What our readings treat us to on this 5th Sunday of Lent, preparing us for the great and holy event in two weeks, is an evolution toward resurrection by way of God returning life back to dead spirits and dead bodies.
In today’s first reading from Ezekiel, we heard these words proclaimed: “I will open your graves and have you rise from them, and bring you back to the land of Israel.” This is God’s promise to the Israelites whose bodies are alive, but dead in spirit. Their spirits have been killed. But God’s promise here to the Israelites is a first step towards the raising of Lazarus. How so?
God is promising his people he will open the grave of Babylon where their dead spirits presently were, and he will uproot them all, and return them to the promised land where they long to be. By being captives in Babylon, even though their bodies are alive, their spirits are dead. Have you ever felt like your spirit was dead? There are moments when we go through that. That’s the deadness of all the Israelites in Babylonian captivity. So, their returning to the land God gave them is, for them, a form of being raised from the dead.

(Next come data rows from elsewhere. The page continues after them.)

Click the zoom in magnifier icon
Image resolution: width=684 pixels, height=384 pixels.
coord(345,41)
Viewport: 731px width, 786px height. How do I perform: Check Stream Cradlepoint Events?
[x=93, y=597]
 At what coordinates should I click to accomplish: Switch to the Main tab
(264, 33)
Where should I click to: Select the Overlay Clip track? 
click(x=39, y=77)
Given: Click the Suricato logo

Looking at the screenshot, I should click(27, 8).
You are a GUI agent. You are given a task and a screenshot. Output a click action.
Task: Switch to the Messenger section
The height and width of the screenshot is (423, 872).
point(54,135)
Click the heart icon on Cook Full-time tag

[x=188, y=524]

When they were conquered and overtaken by the devil, by the Babylonians, and removed from their God-given land, and the U-Haul truck stopped in Babylon – this is where we get off for the next 70 years – they were dead. Their spirits were dead. And God said, “I’m going to bring your spirit back to life by opening the grave of Babylon and return you to Jerusalem.” This is form of resuscitation number one, part of the evolution toward resurrection in the Scriptures.
Form of resuscitation number two, which we heard in today’s Gospel, evolves from dead spirits in bodies that are alive, to real death, death in the body. It is no longer about returning people to their land, God-given or not. Opening graves now advances to literally opening a grave- “Take away the stone,” Jesus says.

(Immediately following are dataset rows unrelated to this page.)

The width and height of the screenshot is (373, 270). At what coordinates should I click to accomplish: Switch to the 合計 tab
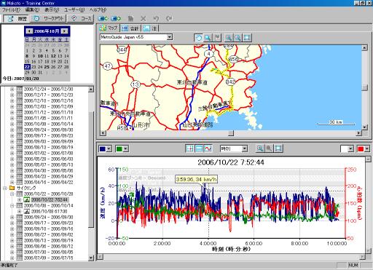(x=130, y=28)
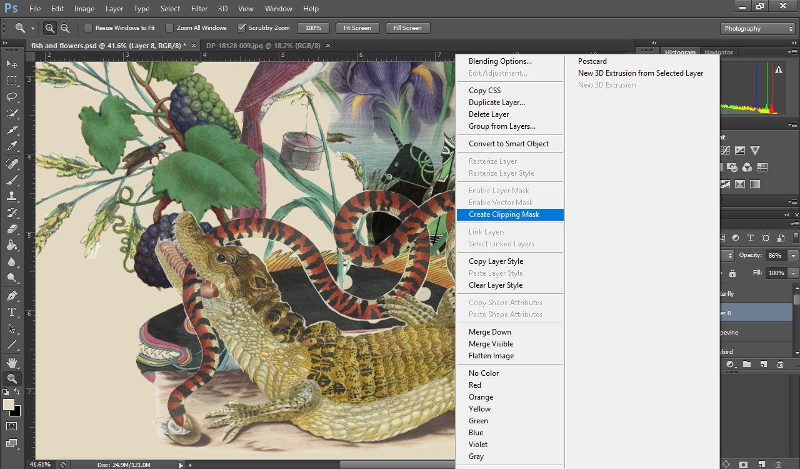Click the Delete layer trash icon
This screenshot has width=800, height=469.
[x=780, y=365]
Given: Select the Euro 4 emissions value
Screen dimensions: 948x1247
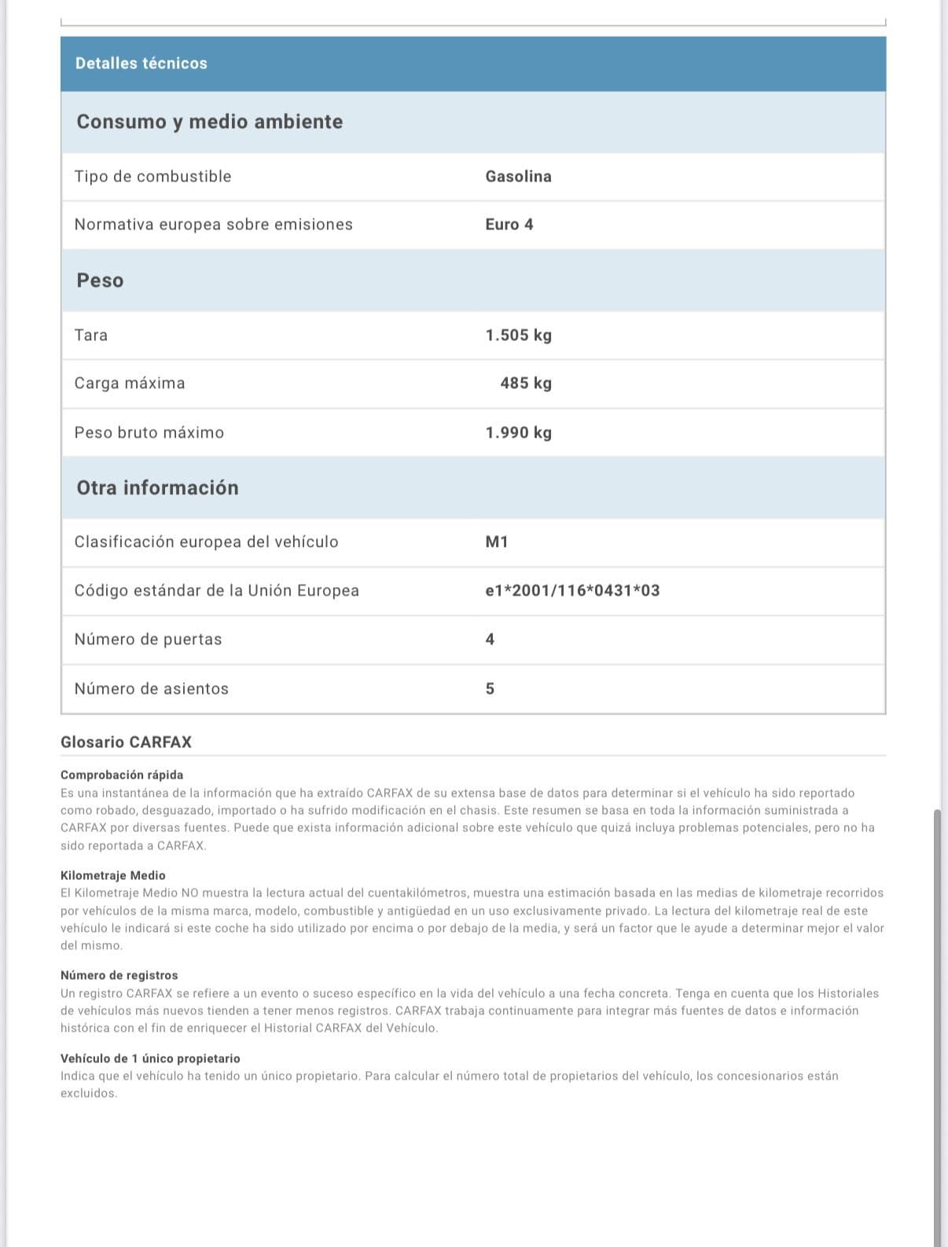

Whereas God returned thousands of Hebrews to the holy land, away from the dead land of Babylon, here we have one man and two distraught sisters, the one man literally dead in body. But what Jesus does with the one man’s dead body is far greater than God awakening the spirits of thousands in Babylon.
The evolution toward resurrection with Lazarus is not simply about moving a group of people from one place to another, amazing as that can be. It’s about one man’s dead body in a tomb for 4 days, calling his spirit back into his body, and handing him back to his sisters. “I am the resurrection and the life, whoever believes in me, even if he dies, will live, and everyone who lives and believes in me will never die. Do you believe this?” In an instant, tears of sorrow become tears of joy. The joy of the Israelites returning to Jerusalem and all the holy cities and towns that make up the promised land, as great as it was, their joy was a blip on a screen when compared to the joy of Martha and Mary, just two people.
In Ezekiel, God revealed his power to remove a people from one physical place to another, opening the graves of dead spirits in alive bodies. In John, Jesus reveals his power over the permanent death, death in the body.
But we know, as good as Mary and Martha had it with the return of their brother whom they loved, it’s still just another step in the evolution toward resurrection. Lazarus is only resuscitation number two in Scripture, greater than number one found in Ezekiel. Lazarus, we know, will die again. Thus, what happened with Lazarus, as powerful as it was, was not even close to being good enough for God. There’s a third step in the evolution of resurrection.
God’s love for us is not halfway stuff. Halfway can define human ways of love at times. But with the Lord, it’s either the ultimate good for us, or it’s nothing. Lazarus dying again is not the ultimate good. Resuscitation number two fails miserably in the end.
The next step in the evolution toward resurrection is for God to call a dead body back to life, out of a tomb, and create a new condition where that person will never die again, and extend that gift to the entire human race. And we’ll talk about that in two weeks.